◆ TASK LIST
- 1) Answer these from the account of Master thesis work in Nematology below:
(a) Who supervised the major thesis?
(b) In which organism were fucosyltransferase genes identified for the major thesis?
(c) What does the writer call the best thing learned from the time in Nematology?
- 2) Translate this sentence from the account of Master thesis work in Nematology below into Spanish: "Unexpected results came up regularly, and it was frustrating sometimes."

◆ SOURCE DOCUMENT
I conducted my Master thesis in Nematology, where I worked for both my major and minor thesis. For my major thesis, I worked in the LMA group on identifying fucosyltransferase genes of N. benthamiana, under Kim van Noort’s supervision. As for my minor thesis, I worked with both C. elegans and LMA groups to identify fukutin-related genes in C. elegans, under the supervision of Mark Sterken and Ruud Wilbers supervision.
The goal of both experiments was to find a gene that has not been well-characterized yet, so I encountered a lot of challenges throughout my experiments. Unexpected results came up regularly, and it was frustrating sometimes. Fortunately, the supervisors were very supportive and always available whenever I needed their help. Sometimes, when the supervisors did not have the answer to tackle the problem, anyone in Nematology who has the skill would not mind helping. The best thing I learned from my time in Nematology is that getting unexpected results proves that you are contributing in making the unknown known. And the fact that there is always someone who can help me with new techniques and learn from all the results from my experiments are very comforting for a student.

◆ RECORD EXCERPTS
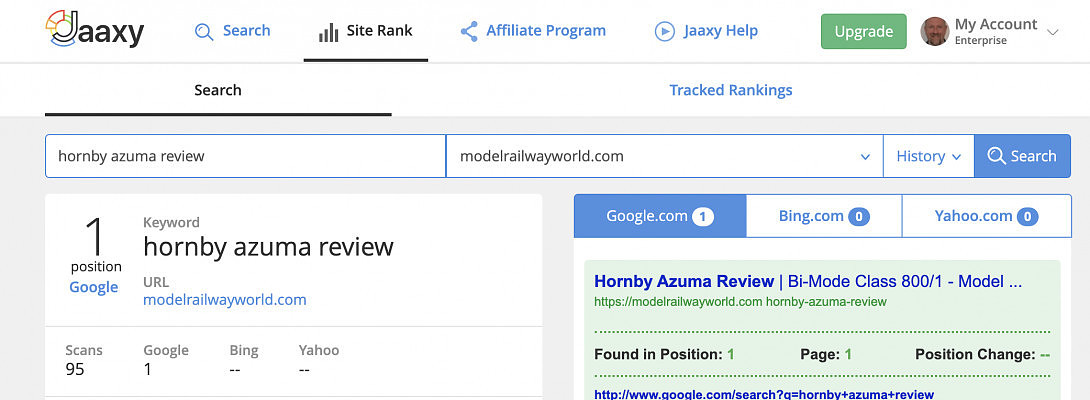Click the Jaaxy logo

tap(95, 30)
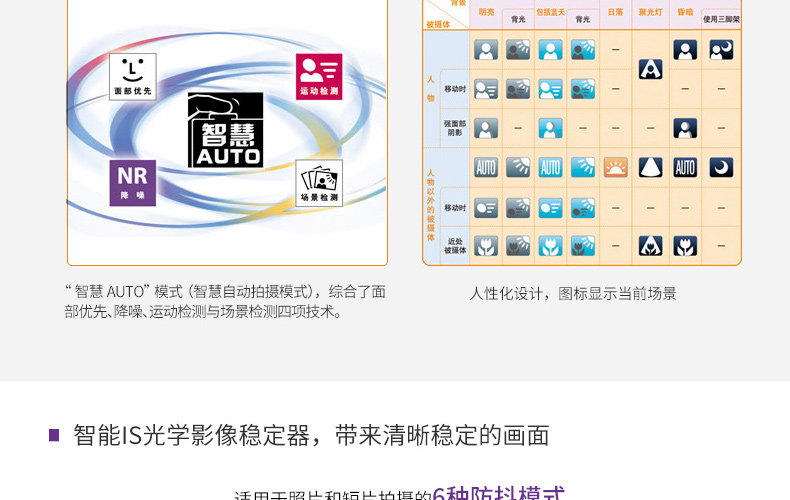The width and height of the screenshot is (790, 500).
Task: Select the orange sunset scene icon
Action: point(615,167)
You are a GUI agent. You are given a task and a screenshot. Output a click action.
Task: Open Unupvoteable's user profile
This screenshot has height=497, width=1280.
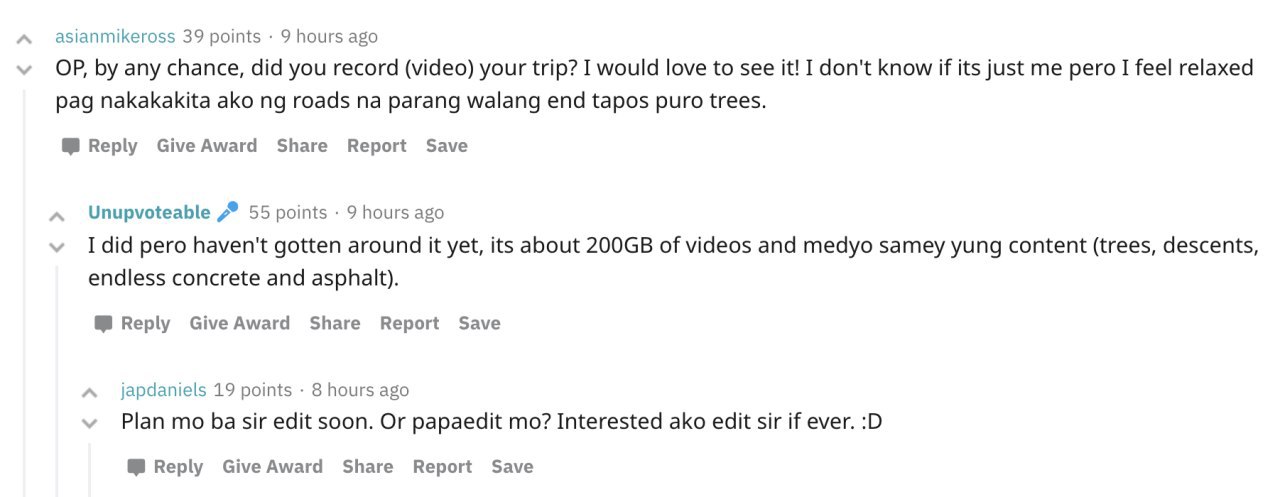click(149, 212)
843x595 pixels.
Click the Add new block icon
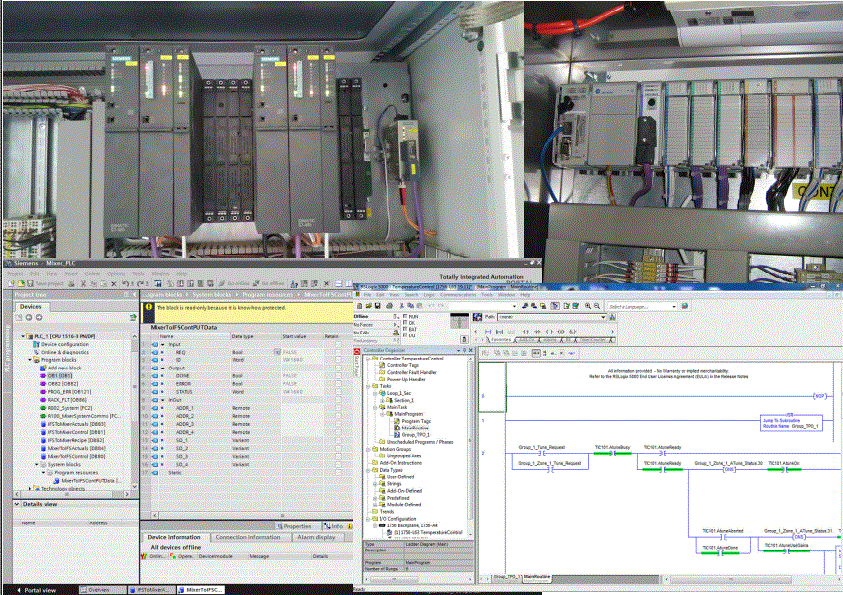[x=43, y=368]
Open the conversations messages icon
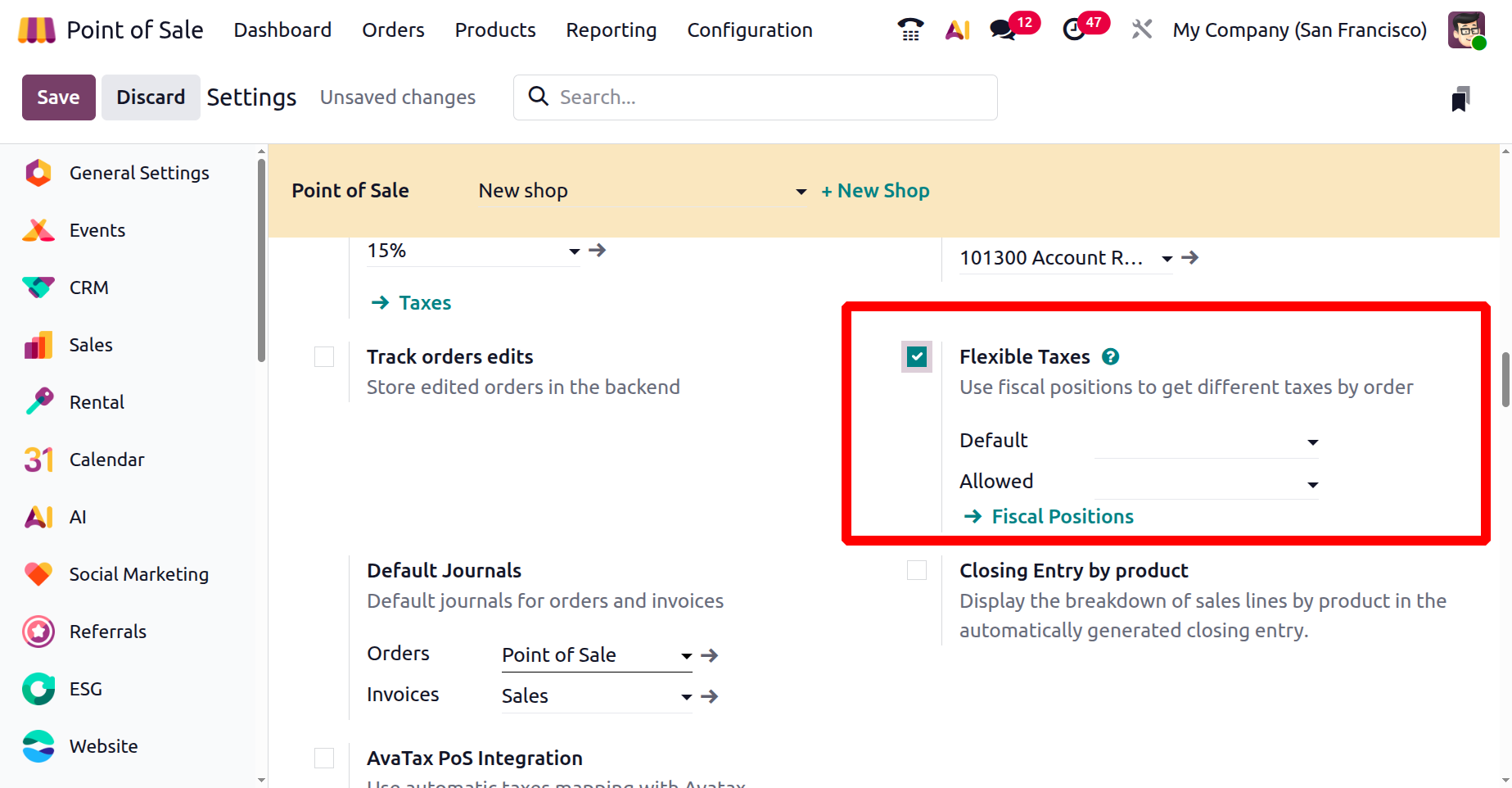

◆ SOLUTION SET
- 1)
(a) Kim van Noort
(b) N. benthamiana
(c) That getting unexpected results proves you are contributing in making the unknown known.

- 2) Los resultados inesperados surgían con regularidad, y a veces era frustrante.